The FBI’s analysis was based in part on other government agency information showing that Tsarnaev created a YouTube account on August 17, 2012, and began posting the first of several jihadi-themed videos in approximately October 2012. The FBI’s analysis was based in part on open source research and analysis conducted by other U.S. government agencies shortly after the bombings showing that Tsarnaev’s YouTube account was created with the profile name “Tamerlan Tsarnaev.”

[snip]

The DOJ OIG concluded that because another government agency was able to locate Tsarnaev’s YouTube account through open source research shortly after the bombings, the FBI likely would have been able to locate this information through open source research between February 12 and April 15, 2013. The DOJ OIG could not determine whether open source queries prior to that date would have revealed Tsarnaev to be the individual who posted this material.

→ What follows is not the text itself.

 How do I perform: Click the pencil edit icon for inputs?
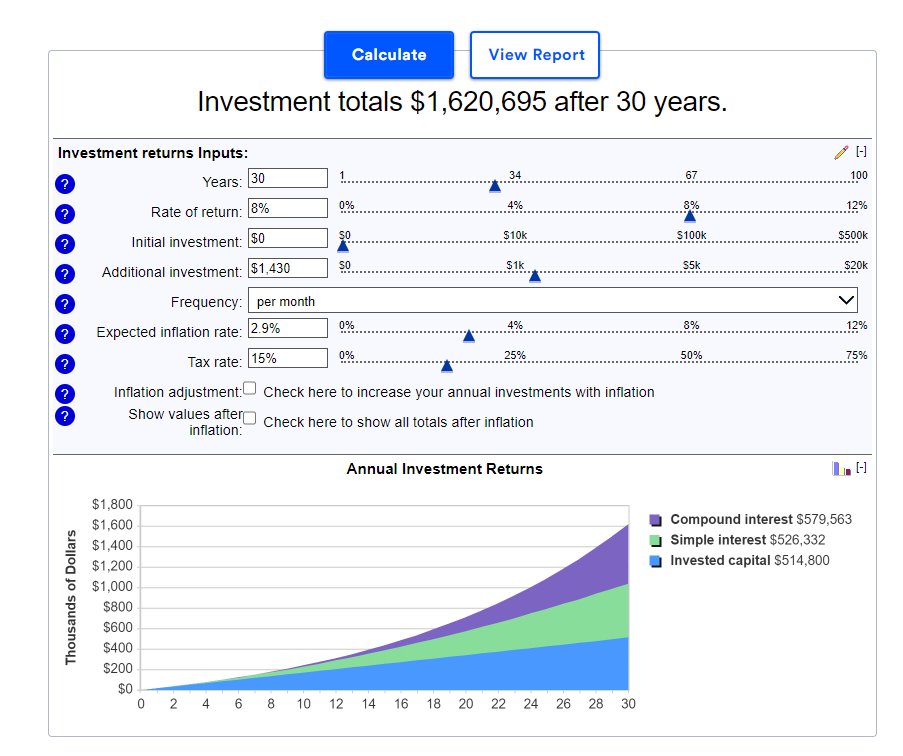tap(841, 153)
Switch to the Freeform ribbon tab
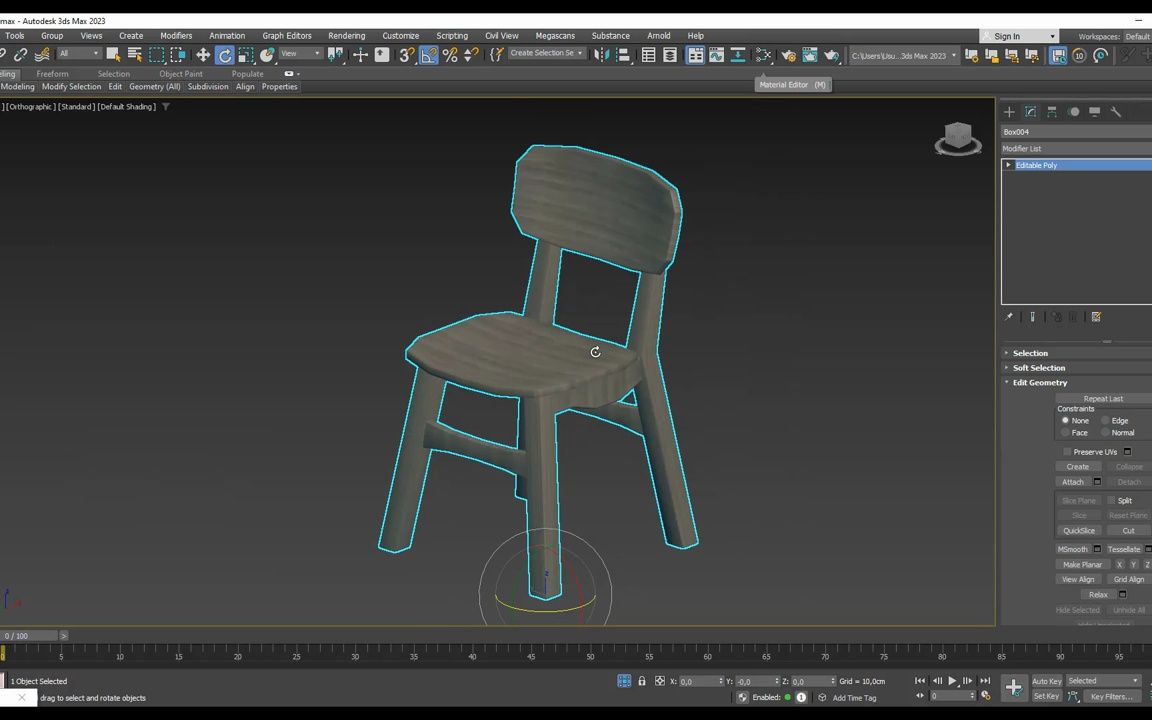 click(x=52, y=74)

The passage goes on to report the 7 copies of Inspire on one of the computers used by Tamerlan (again, there’s no mention of Dzhokhar here).

Something they’re not saying, but we know to be true.  Had they picked up Inspire either through a 702 upstream search or XKeyscore, they would have had identifiers that could have pegged Tsarnaev’s identity and tied it to all his other identities, regardless of the fact Tamerlan used an alias until February 2013.

And note the big redaction: NSA had information that dated to 2012, which may well have been the intercepts with Plotnikov.

Finally, note that FBI never turned over most of the information about Tamerlan’s Google accounts. The excuse (as noted above) was the ongoing investigation. But I wonder whether that’s ongoing investigation into the Waltham murder or the Marathon attack.

(PDF 25) Note the discussion of enhancement in the 2nd-to-last bullet. I believe this suggests that transliteration questions are only addressed with this enhancement.

(PDF 25) Note that they at least used to delete US person travel info after 6 months unless it represents terrorism information. This would arise from NCTC’s minimization procedures.

(PDF 32) As noted above, we don’t get John Brennan’s response to this, though he presumably sent one. I suspect that means there are classified recommendations for the Agency and that his response reflects that. While it’s not clear what the foreign target would be in this context (perhaps an investigation of the person to whom Zubeidat was speaking about Tamerlan wanting to join jihad?) but there seems to have been some.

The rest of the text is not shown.